Companies aren’t watching their domain toxicity

Ahh the dirty administrative like work of SEO, disavowing bad websites from linking to your good and lovely website that you count on having a good reputation that translates to high ranking that will improve digital performance, and that leads to increased revenue and profits year over year. Guess what? Google measures your reputation, or more specifically your website’s, in part, by who links to you. If bad websites link to you, you get judged for “hanging out with them” so to speak. This is one of those it’s so easy to fix kind of things that it’s amazing that anyone would have a highly toxic domain profile. Have you checked yours out lately? This is a sure fire way to improve digital performance.

Do Images Right

Everybody’s images on their sites are being handled WRONG

Images are the wrong size for the device they’re being served to.
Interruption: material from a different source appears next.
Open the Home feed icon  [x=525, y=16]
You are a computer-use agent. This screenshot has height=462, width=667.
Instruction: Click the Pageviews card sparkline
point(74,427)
Images are old formats. Huge images load in competition with other items on the site. Big off-screen, below the fold images are prioritized to be loaded immediately. I could go on. Basically every site I’ve reviewed recently, or their competitors (most frequently both), has page performance and speed issues related to images. Images have to be sized appropriately. Images should be delivered in modern formats like AVIF or WebP – using these formats will result in faster loading – which, guess what, will improve digital performance. Finally, deliver the right size images for the device that’s calling for it – you don’t need to send a full desktop size image through to a mobile device. 

Surface Your Content Better

Companies have their content buried on their sites

I’ve recently looked at multiple websites that have large portions (we’re talking 40%+) of their content buried more than 10 clicks deep. I could show you major websites that have spent a lot of time and effort on creating content only to have it be 40 and 50 clicks deep into a website. In other words – Search Engine spiders/crawlers are NEVER going to find this. You might as well have just hit delete immediately after writing it. Internal linking is critical for content success – it’s got to be quick and easy to find. Pagination is one obvious and effective strategy here, but so is intra-linking articles, creating top articles lists that live on category pages, and more. Need help figuring this out – ping me, I’ll point you in the right direction.

Use “New” Social Channels

Brands are effectively ignoring social channels they don’t understand or believe their customers aren’t on – even though they are.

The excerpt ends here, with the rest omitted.